**Exercise instructions**
Copy out the rows below word for word, from the line that contains "1080x608 pixels. Task: Pick" through the line that contains "tap(30, 11)", including both of those lines.

**Dataset excerpts**
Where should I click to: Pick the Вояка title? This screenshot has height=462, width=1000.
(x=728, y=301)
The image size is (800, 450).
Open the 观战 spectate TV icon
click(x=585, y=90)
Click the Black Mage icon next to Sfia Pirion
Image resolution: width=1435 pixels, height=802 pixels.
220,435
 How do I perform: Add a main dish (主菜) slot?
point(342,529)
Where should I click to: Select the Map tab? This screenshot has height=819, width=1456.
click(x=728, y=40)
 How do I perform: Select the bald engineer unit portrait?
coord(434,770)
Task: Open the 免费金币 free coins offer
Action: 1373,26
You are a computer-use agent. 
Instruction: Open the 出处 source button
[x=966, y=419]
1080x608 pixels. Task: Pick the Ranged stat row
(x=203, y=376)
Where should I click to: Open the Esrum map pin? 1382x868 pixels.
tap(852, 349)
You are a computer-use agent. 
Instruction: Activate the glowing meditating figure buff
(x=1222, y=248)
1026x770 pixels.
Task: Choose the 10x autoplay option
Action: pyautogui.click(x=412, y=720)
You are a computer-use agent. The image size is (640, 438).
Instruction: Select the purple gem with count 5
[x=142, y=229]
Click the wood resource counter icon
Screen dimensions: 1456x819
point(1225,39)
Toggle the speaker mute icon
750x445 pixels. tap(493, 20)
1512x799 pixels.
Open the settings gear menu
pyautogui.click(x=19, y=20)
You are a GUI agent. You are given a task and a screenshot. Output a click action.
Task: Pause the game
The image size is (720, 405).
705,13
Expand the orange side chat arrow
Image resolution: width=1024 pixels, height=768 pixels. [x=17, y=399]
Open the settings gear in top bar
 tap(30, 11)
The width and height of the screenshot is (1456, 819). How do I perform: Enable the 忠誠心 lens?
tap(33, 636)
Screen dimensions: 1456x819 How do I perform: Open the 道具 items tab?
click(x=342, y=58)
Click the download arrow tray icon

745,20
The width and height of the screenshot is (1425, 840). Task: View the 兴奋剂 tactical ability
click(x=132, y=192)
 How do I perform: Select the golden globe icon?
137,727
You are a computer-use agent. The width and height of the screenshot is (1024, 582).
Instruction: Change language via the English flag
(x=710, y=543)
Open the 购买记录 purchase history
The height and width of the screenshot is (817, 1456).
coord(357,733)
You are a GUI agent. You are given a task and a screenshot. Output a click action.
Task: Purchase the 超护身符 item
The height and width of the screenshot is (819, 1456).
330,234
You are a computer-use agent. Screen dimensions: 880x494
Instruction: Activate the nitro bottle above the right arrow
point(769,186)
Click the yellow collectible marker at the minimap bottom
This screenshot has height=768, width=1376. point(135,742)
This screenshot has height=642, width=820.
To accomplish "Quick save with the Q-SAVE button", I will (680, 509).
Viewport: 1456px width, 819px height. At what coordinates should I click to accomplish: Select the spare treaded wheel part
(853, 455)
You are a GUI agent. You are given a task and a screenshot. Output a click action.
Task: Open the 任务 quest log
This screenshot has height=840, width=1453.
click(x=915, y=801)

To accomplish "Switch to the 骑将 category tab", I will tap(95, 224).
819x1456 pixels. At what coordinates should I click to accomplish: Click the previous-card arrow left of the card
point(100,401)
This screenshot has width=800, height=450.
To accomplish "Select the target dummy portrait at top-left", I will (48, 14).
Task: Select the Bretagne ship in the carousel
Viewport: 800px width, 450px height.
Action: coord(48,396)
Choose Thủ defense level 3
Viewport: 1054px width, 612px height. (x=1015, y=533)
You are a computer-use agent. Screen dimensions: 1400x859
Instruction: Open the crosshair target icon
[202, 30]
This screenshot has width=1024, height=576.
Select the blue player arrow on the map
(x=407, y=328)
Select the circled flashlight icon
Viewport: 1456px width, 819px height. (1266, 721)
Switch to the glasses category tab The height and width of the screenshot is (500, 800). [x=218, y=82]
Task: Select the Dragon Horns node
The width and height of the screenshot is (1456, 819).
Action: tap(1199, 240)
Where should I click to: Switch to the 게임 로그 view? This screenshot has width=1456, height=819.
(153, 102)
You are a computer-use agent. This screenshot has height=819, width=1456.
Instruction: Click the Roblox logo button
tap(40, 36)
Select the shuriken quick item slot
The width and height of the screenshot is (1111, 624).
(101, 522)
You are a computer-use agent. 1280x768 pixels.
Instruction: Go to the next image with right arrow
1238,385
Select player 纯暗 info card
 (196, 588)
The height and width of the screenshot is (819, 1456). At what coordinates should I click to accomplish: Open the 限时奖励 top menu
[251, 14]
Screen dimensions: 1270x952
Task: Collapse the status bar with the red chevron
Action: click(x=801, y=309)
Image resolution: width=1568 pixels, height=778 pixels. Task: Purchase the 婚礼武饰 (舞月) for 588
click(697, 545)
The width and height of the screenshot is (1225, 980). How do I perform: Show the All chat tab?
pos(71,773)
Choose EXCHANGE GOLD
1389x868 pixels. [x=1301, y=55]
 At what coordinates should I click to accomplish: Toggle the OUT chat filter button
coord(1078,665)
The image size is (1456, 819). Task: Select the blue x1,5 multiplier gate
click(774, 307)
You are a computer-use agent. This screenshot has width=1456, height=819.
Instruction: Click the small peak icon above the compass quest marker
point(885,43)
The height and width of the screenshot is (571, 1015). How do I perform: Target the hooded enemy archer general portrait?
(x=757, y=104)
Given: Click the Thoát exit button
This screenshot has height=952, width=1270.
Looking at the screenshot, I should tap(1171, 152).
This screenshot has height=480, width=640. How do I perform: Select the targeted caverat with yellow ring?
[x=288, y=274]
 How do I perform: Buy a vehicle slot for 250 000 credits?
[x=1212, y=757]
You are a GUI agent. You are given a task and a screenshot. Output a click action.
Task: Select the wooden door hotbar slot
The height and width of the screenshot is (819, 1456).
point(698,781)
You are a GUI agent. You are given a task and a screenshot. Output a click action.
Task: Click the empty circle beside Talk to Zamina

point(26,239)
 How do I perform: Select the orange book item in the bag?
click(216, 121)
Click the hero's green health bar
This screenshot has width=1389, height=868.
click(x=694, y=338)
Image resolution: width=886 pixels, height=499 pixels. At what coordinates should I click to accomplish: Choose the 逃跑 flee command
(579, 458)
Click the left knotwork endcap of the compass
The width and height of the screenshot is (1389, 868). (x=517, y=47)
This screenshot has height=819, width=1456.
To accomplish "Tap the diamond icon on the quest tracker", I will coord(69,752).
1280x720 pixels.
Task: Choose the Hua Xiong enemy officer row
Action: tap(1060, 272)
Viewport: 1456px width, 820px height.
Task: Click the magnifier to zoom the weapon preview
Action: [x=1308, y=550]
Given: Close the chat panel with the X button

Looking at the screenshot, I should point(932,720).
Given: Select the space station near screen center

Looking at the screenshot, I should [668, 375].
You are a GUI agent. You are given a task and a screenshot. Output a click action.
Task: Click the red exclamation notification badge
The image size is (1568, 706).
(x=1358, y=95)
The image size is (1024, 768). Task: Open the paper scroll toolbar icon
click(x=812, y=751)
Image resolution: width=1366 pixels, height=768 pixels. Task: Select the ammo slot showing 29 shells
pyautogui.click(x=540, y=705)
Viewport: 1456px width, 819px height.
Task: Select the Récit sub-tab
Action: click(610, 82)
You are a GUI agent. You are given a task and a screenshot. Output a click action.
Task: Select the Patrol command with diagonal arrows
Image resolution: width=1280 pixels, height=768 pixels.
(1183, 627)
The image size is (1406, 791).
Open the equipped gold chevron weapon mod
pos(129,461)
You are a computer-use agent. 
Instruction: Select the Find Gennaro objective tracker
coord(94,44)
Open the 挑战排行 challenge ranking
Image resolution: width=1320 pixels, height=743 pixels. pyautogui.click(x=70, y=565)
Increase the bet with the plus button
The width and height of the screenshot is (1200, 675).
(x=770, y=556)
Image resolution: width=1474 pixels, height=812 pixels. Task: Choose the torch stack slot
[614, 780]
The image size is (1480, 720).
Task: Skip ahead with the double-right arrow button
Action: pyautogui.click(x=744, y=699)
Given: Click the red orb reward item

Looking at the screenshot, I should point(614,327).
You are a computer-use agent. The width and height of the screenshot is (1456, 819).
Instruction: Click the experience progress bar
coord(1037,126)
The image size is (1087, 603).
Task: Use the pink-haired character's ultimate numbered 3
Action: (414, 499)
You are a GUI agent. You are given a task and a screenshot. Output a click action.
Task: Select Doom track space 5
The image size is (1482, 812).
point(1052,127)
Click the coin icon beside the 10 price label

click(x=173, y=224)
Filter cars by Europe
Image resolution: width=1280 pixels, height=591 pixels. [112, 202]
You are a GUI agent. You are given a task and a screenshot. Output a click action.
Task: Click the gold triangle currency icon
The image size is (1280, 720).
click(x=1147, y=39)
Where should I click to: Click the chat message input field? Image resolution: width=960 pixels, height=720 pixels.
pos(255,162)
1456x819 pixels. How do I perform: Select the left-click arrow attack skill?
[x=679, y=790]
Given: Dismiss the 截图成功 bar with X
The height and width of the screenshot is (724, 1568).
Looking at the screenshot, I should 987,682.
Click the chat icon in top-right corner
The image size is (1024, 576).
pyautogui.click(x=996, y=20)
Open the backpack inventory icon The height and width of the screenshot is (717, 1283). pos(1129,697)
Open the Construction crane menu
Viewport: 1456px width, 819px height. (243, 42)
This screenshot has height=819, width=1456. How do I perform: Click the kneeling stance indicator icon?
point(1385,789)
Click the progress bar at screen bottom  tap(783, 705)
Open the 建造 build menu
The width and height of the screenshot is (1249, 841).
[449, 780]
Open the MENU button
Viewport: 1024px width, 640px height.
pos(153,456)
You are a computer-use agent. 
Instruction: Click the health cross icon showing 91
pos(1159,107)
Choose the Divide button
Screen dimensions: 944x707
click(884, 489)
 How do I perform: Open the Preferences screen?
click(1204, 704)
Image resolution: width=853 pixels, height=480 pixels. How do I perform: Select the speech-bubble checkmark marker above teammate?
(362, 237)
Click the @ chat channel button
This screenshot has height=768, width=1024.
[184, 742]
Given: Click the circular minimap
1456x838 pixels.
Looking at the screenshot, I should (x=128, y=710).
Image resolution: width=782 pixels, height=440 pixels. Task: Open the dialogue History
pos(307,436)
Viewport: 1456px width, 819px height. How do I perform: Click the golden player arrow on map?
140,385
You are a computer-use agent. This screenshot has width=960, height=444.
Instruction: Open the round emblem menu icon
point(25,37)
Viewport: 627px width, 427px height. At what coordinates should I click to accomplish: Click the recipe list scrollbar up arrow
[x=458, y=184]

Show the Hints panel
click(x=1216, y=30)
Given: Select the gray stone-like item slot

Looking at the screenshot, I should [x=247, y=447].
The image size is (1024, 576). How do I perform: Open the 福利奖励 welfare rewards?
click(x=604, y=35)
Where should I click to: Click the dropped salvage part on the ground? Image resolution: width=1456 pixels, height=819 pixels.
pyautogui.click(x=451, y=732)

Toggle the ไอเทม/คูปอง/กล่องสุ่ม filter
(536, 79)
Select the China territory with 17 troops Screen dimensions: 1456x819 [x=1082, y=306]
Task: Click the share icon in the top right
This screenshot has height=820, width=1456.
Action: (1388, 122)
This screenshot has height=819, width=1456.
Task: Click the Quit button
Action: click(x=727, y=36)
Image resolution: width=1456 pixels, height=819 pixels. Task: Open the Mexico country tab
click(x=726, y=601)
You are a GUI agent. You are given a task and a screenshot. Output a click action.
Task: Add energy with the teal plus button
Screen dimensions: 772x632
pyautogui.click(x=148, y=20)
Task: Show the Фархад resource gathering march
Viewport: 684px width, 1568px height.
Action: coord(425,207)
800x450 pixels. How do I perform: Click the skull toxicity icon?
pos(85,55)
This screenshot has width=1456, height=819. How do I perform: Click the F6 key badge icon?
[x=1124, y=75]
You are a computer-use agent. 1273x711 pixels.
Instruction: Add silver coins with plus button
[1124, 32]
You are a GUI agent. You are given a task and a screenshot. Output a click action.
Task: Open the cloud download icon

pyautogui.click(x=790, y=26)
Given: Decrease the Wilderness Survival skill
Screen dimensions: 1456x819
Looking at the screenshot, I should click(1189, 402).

**Result of the exercise**
1080x608 pixels. Task: Pick the Ranged stat row
(x=203, y=376)
Where should I click to: Open the Esrum map pin? 1382x868 pixels.
tap(852, 349)
You are a computer-use agent. 
Instruction: Activate the glowing meditating figure buff
(x=1222, y=248)
1026x770 pixels.
Task: Choose the 10x autoplay option
Action: pyautogui.click(x=412, y=720)
You are a computer-use agent. The image size is (640, 438).
Instruction: Select the purple gem with count 5
[x=142, y=229]
Click the wood resource counter icon
Screen dimensions: 1456x819
point(1225,39)
Toggle the speaker mute icon
750x445 pixels. tap(493, 20)
1512x799 pixels.
Open the settings gear menu
pyautogui.click(x=19, y=20)
You are a GUI agent. You are given a task and a screenshot. Output a click action.
Task: Pause the game
The image size is (720, 405).
705,13
Expand the orange side chat arrow
Image resolution: width=1024 pixels, height=768 pixels. [x=17, y=399]
Open the settings gear in top bar
 tap(30, 11)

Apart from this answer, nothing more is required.